Predominant inhibition of interleukin-6 synthesis in patient-specific endothelial cells by mTOR inhibitors below a concentration range where cell proliferation is affected and mitotic arrest takes place.

UNLABELLED: Organ rejection and inflammation are accompanied by endothelial cell activation. An in vitro model with patient-specific endothelial cells was used to study the impact of mTOR inhibitors on cell growth and release of proinflammatory cytokines.
MATERIAL AND METHODS: Confluent monolayers of human saphenous vein endothelial cells were pretreated with everolimus or sirolimus followed by induction with tumour necrosis factor-alpha (TNF-alpha).

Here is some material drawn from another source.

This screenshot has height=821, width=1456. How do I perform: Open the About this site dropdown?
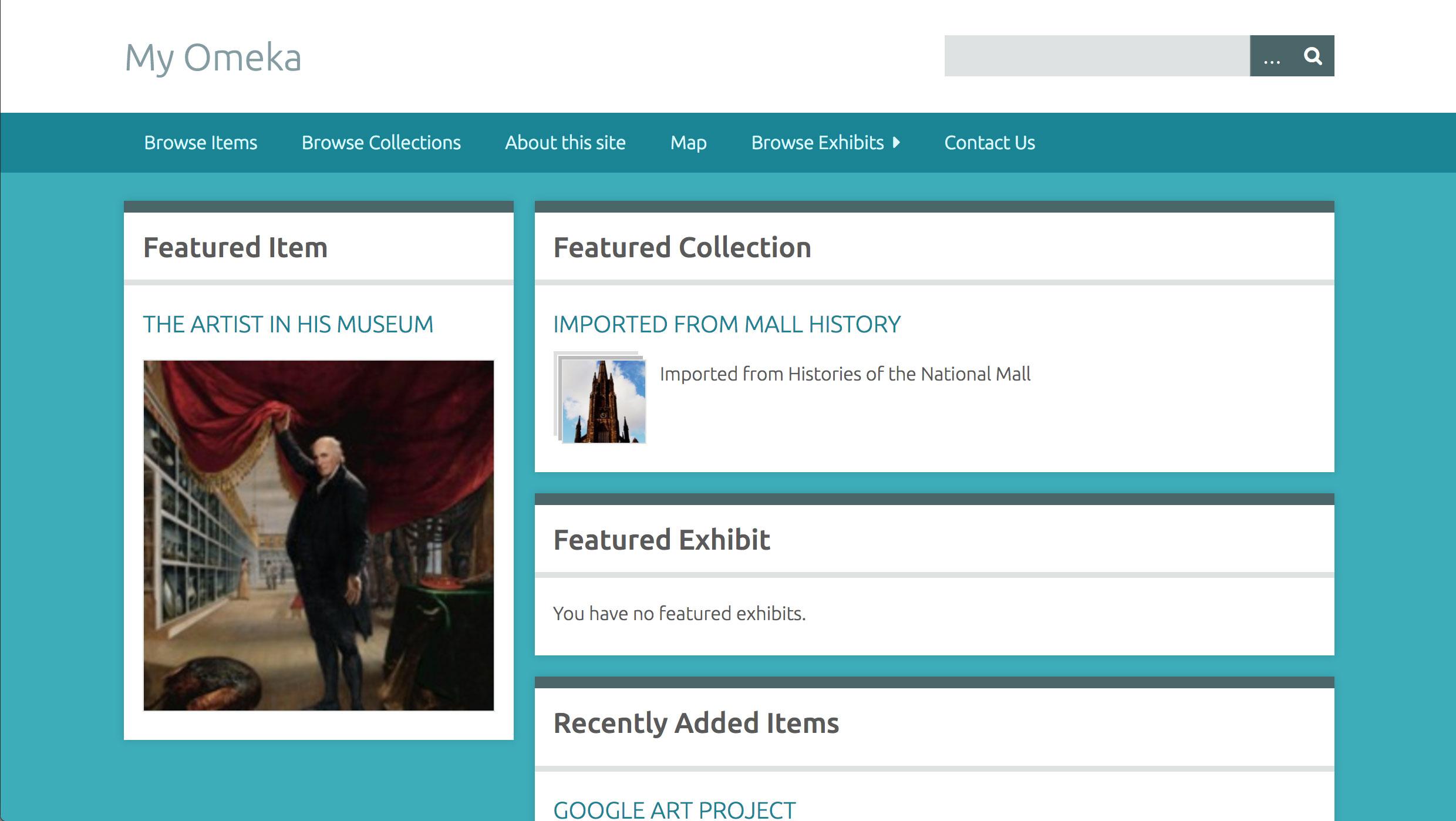coord(565,142)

RESULTS: Incubation with sirolimus or everolimus resulted in a dose-dependent deceleration of cell growth. Compared to control, cell count at high concentrations ceased to increase and remained at 60%. This mitotic arrest was accompanied by a dose-dependent inhibition of the TNF-alpha-induced in situ synthesis and release of interleukin-6 per cell by 60%.
CONCLUSIONS: Under conditions mimicking cytokine-induced cell activation a predominant inhibitory effect of everolimus compared to sirolimus on endothelial cell proliferation was observed paralleled by an inhibition of proinflammatory cytokines. This might attenuate the acute proinflammatory status after transplantation.